GISAID workflow hitting max_session_duration

nextstrain / ncov-ingest

A pipeline that ingests SARS-CoV-2 (i.e. nCoV) data from GISAID and Genbank, transforms it, stores it on S3, and triggers Nextstrain nCoV rebuilds.

MIT License

35 stars 20 forks source link

GISAID workflow hitting max_session_duration #446

Open joverlee521 opened 3 weeks ago

joverlee521 commented 3 weeks ago

Context

Our automated workflows use short lived AWS credentials for sessions which are limited by the max_session_duration of 12 hours, which is the maximum allowed by AWS.
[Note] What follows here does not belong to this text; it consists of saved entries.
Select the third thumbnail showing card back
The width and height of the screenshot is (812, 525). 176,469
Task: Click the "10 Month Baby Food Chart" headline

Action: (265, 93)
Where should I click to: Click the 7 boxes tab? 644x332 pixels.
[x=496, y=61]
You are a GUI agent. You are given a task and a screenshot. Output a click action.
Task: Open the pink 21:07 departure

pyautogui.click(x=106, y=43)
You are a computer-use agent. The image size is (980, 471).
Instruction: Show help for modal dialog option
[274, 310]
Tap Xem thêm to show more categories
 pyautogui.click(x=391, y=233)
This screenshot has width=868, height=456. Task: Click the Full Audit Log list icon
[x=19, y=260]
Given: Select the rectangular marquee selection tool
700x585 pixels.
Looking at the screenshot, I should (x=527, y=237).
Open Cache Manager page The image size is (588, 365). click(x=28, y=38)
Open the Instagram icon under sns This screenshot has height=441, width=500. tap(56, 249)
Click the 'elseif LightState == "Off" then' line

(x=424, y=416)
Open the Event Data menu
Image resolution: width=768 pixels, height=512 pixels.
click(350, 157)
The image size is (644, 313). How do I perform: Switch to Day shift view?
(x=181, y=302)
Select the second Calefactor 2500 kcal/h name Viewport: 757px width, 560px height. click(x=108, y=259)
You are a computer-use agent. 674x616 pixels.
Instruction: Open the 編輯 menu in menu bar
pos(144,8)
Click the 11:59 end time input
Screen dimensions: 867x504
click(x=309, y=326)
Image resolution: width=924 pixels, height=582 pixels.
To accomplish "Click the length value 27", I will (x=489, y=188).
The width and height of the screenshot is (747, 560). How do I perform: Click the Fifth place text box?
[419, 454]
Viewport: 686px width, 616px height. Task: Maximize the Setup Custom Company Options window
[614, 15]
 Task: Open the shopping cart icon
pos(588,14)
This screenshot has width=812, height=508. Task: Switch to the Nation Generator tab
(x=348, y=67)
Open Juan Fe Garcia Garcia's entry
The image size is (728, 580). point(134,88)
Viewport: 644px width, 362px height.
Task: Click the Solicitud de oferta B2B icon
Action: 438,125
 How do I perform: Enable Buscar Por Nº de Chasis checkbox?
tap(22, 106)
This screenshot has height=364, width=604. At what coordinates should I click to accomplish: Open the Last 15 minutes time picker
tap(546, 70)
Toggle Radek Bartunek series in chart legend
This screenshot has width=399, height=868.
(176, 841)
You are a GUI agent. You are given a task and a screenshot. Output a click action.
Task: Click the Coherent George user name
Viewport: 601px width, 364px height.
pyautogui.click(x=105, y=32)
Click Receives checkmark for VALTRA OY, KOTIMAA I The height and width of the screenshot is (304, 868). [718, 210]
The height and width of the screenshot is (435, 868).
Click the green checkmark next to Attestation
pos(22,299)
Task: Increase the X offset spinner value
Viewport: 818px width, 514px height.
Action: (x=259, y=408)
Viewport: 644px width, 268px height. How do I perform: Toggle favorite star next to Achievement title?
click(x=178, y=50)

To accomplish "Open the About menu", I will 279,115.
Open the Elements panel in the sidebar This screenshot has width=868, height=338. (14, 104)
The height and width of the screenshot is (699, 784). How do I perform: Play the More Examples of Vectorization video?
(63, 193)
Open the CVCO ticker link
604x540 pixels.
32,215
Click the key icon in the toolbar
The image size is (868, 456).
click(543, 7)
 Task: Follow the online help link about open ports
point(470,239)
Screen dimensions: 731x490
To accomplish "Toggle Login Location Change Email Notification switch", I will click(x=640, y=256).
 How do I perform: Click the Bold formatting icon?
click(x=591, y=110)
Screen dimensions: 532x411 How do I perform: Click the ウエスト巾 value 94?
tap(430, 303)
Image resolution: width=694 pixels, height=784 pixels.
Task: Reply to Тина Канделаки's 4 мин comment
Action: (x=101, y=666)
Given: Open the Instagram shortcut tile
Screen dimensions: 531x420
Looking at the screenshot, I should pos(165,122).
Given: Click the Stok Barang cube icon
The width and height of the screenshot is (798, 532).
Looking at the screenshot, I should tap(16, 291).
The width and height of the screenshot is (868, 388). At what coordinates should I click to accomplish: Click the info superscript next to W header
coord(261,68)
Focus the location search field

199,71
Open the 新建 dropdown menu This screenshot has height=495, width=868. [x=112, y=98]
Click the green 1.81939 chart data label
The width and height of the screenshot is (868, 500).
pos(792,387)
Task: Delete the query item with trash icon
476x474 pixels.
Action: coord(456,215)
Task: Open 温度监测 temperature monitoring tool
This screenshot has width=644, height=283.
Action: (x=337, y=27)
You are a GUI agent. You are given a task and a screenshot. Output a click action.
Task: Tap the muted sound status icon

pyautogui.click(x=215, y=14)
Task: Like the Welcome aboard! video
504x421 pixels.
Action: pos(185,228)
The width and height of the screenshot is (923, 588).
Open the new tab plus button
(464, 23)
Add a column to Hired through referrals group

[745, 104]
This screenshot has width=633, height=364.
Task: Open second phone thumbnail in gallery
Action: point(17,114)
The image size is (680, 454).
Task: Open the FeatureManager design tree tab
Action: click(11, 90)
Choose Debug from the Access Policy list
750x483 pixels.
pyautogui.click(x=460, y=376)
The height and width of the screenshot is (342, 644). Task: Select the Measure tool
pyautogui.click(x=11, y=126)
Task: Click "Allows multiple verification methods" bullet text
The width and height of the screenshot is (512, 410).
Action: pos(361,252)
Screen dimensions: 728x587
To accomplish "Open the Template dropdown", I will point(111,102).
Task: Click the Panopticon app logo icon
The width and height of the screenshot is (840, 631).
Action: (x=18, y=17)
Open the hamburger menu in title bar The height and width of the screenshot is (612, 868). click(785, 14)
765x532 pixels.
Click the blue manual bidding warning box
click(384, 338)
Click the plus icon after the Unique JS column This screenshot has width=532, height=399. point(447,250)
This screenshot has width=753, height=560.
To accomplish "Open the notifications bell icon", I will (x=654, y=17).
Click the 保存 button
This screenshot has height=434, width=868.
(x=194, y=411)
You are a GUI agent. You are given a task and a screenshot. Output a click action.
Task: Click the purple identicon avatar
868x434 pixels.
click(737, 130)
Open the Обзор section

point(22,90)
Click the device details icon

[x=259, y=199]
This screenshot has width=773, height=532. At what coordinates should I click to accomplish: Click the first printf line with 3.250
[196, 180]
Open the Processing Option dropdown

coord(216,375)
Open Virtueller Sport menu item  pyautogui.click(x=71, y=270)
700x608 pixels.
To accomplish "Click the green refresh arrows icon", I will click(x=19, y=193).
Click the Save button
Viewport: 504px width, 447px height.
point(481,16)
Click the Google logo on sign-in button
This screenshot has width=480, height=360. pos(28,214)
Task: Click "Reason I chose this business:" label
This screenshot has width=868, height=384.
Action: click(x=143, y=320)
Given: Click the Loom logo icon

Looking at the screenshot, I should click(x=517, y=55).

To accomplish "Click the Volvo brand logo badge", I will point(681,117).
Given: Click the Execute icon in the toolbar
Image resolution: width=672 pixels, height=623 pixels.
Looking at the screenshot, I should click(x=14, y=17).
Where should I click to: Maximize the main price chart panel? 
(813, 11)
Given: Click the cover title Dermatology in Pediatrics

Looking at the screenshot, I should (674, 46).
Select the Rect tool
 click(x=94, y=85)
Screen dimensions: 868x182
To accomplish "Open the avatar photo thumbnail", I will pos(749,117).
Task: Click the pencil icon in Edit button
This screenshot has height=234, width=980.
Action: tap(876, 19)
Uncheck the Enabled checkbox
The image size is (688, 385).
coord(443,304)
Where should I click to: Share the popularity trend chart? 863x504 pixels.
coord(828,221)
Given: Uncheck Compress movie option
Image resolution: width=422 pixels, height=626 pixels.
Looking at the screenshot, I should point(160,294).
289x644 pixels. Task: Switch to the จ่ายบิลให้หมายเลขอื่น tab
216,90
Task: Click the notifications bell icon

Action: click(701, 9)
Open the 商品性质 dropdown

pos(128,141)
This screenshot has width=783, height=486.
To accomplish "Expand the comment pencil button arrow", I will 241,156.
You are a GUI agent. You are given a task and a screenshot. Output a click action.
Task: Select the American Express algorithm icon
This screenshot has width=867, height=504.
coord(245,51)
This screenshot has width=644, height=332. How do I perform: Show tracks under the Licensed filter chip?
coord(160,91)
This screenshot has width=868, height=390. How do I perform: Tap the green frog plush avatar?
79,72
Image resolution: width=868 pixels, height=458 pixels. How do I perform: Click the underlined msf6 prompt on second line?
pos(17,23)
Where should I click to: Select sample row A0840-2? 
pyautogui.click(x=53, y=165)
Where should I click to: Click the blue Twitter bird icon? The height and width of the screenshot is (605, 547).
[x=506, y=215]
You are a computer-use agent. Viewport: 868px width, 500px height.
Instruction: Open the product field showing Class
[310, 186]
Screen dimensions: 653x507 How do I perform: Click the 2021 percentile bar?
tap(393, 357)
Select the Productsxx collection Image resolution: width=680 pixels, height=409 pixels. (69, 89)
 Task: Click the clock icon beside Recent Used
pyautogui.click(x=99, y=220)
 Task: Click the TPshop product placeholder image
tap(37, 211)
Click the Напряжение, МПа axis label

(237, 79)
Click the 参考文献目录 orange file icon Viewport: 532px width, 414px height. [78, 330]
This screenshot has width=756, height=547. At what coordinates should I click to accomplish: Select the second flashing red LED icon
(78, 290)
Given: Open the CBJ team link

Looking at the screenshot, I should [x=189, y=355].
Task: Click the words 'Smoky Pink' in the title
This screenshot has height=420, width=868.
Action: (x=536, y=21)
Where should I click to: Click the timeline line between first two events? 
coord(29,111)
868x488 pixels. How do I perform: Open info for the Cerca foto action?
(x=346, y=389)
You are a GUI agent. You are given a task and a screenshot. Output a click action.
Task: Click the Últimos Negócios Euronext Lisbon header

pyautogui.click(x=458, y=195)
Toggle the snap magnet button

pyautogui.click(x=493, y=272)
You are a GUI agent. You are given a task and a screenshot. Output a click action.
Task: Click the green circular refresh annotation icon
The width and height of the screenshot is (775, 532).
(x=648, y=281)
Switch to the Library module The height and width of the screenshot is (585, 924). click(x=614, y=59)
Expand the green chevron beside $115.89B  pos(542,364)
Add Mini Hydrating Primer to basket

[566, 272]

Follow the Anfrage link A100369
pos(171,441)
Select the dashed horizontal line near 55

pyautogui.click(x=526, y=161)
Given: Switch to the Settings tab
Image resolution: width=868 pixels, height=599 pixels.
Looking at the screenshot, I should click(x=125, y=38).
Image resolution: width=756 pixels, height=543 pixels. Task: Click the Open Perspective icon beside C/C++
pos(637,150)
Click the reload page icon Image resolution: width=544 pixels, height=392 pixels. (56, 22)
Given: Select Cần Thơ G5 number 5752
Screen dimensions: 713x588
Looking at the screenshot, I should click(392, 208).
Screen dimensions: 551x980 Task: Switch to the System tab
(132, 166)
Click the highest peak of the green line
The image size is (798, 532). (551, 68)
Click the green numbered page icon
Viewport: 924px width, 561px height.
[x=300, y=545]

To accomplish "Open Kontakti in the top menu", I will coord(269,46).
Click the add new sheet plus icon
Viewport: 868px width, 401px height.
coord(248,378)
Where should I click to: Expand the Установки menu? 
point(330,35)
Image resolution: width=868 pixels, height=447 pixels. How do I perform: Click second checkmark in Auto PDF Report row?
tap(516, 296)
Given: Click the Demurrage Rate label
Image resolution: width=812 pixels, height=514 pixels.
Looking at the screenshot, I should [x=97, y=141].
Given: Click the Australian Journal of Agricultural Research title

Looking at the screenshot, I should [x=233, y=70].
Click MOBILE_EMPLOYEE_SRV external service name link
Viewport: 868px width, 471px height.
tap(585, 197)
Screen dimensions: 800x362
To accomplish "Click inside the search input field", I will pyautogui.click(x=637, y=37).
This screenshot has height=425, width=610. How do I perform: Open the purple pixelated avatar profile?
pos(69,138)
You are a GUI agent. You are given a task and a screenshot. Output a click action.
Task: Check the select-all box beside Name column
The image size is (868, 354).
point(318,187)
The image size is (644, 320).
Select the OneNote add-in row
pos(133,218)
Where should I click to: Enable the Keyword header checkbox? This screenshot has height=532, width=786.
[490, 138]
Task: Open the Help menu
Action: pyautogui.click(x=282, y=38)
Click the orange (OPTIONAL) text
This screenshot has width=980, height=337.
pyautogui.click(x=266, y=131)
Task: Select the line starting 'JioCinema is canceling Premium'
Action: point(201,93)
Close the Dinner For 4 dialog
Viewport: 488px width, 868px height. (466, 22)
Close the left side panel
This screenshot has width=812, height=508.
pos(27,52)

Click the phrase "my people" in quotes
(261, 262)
The GISAID workflow this max yesterday and ran into errors:

upload failed: - to s3://nextstrain-ncov-private/gisaid.ndjson.xz An error occurred (ExpiredToken) when calling the UploadPart operation: The provided token has expired.

TODOs

Post clean-up

[ ] remove AWS_* repo secrets
[ ] remove nextstrain-ncov-ingest user

joverlee521 commented 3 weeks ago

It may be time to revisit https://github.com/nextstrain/ncov-ingest/issues/240

joverlee521 commented 3 weeks ago

My comment from related thread on Slack:

In the absence of benchmark files, I'm just scanning the Snakemake log files from the workflows for some general timings: ~1.5h - downloading data from GISAID/S3 ~4h - transform-gisiad ~1h - filter fasta for new sequences to run through Nextclade ~0.5h - joining metadata + nextclade = ~7h of data munging - this is about the same with/without new data

The rest of the workflow is just uploading files to S3!!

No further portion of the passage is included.